The matter at issue, State v. Dangcil, is a criminal trial in Bergen County that began last week. The NJSBA argued in the brief authored by Mr. Lustberg and Mr. Noveck that the jury management office exercised its own authority to grant or deny juror requests be excused from jury selection or to defer their service, making those decisions without standards, recordkeeping, or the presence of the parties and their attorneys. This process, the brief argued, prevented both the prosecution and the defense from being able to evaluate the truthfulness and reasonableness of the requests and to object to or advocate for any excusals. The brief also points out that, in failing to compile demographic information on jurors’ race, ethnicity, or genders, the Jury Management Office made it impossible to consider whether certain classes were disproportionately represented among the excused jurors.

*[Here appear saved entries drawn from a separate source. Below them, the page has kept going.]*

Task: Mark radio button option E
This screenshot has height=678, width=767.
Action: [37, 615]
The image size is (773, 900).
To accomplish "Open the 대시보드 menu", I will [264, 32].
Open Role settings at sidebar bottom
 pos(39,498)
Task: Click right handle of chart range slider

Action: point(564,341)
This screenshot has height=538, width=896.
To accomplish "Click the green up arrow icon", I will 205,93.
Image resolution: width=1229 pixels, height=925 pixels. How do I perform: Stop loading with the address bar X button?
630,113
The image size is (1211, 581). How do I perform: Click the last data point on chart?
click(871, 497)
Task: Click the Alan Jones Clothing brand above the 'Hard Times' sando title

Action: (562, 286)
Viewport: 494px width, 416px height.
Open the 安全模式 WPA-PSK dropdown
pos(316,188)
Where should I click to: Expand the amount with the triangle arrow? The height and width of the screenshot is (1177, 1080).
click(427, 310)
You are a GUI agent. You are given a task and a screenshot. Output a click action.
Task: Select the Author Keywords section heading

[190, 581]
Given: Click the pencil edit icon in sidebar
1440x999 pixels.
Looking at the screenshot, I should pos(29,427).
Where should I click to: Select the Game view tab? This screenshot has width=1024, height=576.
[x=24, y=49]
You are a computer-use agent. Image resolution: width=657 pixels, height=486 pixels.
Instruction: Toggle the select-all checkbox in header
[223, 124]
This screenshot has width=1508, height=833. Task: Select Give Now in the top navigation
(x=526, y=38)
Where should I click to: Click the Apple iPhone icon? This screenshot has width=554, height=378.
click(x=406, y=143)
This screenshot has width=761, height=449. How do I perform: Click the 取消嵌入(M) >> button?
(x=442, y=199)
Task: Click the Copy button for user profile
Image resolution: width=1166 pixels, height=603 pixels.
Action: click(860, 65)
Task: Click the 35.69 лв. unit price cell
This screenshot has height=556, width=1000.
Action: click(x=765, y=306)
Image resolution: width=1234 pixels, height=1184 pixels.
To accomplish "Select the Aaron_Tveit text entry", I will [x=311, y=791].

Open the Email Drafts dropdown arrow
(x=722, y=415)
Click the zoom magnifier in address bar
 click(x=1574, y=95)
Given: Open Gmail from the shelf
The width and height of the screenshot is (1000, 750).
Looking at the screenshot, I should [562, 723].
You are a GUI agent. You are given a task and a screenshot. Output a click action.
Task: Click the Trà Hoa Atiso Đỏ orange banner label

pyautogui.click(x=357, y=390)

“[The] opaque exercise of authority raises constitutional concerns regarding whether the jury pool was in fact drawn from a fair cross-section of the community and whether dismissal of jurors was based on impermissible factors such as race and gender. … The Jury Management Office’s unilateral exercise of authority to excuse jurors, without input from counsel, interferes with Defendant’s right to counsel during the jury selection process.”
The Appellate Division granted the NJSBA’s motion to participate as amicus, and the appeal is moving forward.